(Things to do)
a – Repeat the passage of the spacesuit article from "What Young originally" up to and including "anniversary in July.".
b – Using the spacesuit article, explain in one to three sentences what the circular disc at the pelvis of the advanced extra-vehicular suit is for.
c – Say whether each statement agrees with the spacesuit article, answering yes or no and quoting the deciding words: (i) Mark Avino photographed the items over a five-year period; (ii) Young plans to retire after the Apollo 11 anniversary; (iii) the advanced extra-vehicular suit is made of aluminum and weighs 83 pounds.

— START Text —

Chunks of foam, scraps of white nylon and various mannequin limbs are scattered about Young's work space. With a mortician's ease, she pulls on a pair of white gloves to inspect another one of her "babies," an Alan Shepard Apollo 14 lunar suit being sent to the Kennedy Space Center in Florida.
"They really are icons of a golden era in history. It was a magical moment," Young says, referring to space missions of the '60s and '70s.
The book "Spacesuits" started about six years ago. Much of the information about the artifacts was stored in Young's head, or scattered among manuals, historical documents and other people's memories. "We had a chairman who used to talk about the 'hit by the bus syndrome' " -- what would happen to all the information should Young disappear?
Or retire. Which, it turns out, 62-year-old Young plans to do at the end of June, after 25 years as the museum, 15 of those as a specialist in spacesuits and astronaut equipment.
What Young originally conceived as a catalogue or set of binders developed into a glossy coffee-table book. She teamed up with Mark Avino, NASM's chief of photographic services, who over a five-year period photographed hundreds of suits, boots, gloves and helmets.
"In the normal course of events, when you're talking about spacesuits you're talking about Neil and Buzz," Young says. And the release of "Spacesuits" couldn't be better-timed: The Apollo 11 mission celebrates its 40th anniversary in July.
Although Young praises lunar suits as "the only bits of cloth that have ever been worn anywhere but Earth and brought back and lived to tell the tale," not all her favorite suits had such illustrious travels. Standing beside a gurney in the air-lock storage room, she pulls a muslin cloth off an 83-pound aluminum "advanced extra-vehicular suit." It has a circular disc at the pelvis that at first looks like something used to help the astronaut relieve himself. Young explains the suit is actually a test model with a built-in bicycle seat that can be raised via a crank at the disc in case the astronaut is sitting down and is too short to see out the helmet visor.
For the Smithsonian's spacesuit collection, another era is nearing an end. The charming native Londoner says her timing of her retirement is fortuitous, considering the impending glut of Apollo festivities. "Notice I'm leaving before the anniversary."

— END Text —
— START Records —

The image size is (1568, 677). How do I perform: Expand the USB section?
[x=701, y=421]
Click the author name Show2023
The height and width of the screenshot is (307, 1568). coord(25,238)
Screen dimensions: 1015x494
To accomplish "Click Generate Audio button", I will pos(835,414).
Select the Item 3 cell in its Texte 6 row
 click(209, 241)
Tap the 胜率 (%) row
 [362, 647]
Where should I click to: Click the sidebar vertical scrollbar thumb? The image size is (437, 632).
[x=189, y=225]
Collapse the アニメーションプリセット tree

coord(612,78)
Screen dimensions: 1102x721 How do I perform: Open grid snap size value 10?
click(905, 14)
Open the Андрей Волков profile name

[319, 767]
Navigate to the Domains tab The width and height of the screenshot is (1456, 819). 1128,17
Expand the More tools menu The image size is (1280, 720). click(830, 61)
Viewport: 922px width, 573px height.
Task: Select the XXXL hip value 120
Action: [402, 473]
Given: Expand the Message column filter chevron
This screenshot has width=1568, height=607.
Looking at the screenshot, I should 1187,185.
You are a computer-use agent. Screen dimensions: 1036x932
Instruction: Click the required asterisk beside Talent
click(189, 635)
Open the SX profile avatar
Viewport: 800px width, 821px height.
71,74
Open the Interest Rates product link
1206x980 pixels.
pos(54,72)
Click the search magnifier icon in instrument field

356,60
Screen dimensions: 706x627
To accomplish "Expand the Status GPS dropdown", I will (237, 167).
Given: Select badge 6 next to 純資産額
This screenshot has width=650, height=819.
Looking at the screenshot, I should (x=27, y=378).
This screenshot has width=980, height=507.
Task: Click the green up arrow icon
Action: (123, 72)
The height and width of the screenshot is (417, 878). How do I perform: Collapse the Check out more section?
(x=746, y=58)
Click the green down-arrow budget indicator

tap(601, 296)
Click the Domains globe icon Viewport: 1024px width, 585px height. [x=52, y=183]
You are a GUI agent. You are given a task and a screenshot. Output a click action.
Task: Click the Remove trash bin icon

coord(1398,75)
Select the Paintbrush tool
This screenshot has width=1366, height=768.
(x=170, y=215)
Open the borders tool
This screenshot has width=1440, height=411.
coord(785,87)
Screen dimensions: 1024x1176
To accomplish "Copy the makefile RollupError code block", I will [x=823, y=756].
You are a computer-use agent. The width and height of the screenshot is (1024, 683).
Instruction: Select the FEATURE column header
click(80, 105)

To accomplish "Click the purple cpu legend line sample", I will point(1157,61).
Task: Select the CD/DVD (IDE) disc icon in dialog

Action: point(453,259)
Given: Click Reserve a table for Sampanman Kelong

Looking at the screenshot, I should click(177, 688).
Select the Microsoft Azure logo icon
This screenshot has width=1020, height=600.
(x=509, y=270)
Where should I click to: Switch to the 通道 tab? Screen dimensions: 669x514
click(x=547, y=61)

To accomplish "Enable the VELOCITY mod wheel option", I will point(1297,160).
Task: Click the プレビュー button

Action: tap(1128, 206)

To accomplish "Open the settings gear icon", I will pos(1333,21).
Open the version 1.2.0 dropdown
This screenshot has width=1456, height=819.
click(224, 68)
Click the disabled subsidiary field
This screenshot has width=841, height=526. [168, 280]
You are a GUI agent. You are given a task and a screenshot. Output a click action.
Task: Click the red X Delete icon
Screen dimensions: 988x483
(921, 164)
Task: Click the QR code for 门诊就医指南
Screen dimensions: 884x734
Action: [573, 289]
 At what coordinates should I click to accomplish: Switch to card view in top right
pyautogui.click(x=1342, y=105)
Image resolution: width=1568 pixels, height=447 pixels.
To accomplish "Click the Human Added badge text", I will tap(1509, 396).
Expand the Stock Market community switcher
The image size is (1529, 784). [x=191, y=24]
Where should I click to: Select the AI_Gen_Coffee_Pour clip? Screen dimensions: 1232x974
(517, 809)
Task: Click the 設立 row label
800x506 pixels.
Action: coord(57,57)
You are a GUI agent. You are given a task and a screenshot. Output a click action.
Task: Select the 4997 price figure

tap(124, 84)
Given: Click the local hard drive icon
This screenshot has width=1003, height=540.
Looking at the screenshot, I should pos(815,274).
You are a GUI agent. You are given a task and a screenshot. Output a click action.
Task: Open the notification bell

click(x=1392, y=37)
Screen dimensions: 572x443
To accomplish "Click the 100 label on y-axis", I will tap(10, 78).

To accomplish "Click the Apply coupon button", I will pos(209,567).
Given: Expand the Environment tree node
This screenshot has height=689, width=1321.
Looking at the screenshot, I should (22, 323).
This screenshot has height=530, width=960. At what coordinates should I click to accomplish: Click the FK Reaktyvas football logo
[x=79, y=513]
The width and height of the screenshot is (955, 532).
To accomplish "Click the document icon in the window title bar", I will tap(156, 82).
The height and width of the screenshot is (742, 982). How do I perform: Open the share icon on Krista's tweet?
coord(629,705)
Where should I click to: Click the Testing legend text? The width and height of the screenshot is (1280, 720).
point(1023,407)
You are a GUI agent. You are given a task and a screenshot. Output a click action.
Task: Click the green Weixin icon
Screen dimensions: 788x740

— END Records —

(Expected outputs)
a –
What Young originally conceived as a catalogue or set of binders developed into a glossy coffee-table book. She teamed up with Mark Avino, NASM's chief of photographic services, who over a five-year period photographed hundreds of suits, boots, gloves and helmets.
"In the normal course of events, when you're talking about spacesuits you're talking about Neil and Buzz," Young says. And the release of "Spacesuits" couldn't be better-timed: The Apollo 11 mission celebrates its 40th anniversary in July.

b – The disc is where a crank raises a bicycle seat built into the test suit. The seat can be raised in case the astronaut is sitting down and is too short to see out the helmet visor.

c –
(i) Yes: "who over a five-year period photographed hundreds of suits, boots, gloves and helmets."
(ii) No: "Notice I'm leaving before the anniversary."
(iii) Yes: "an 83-pound aluminum "advanced extra-vehicular suit.""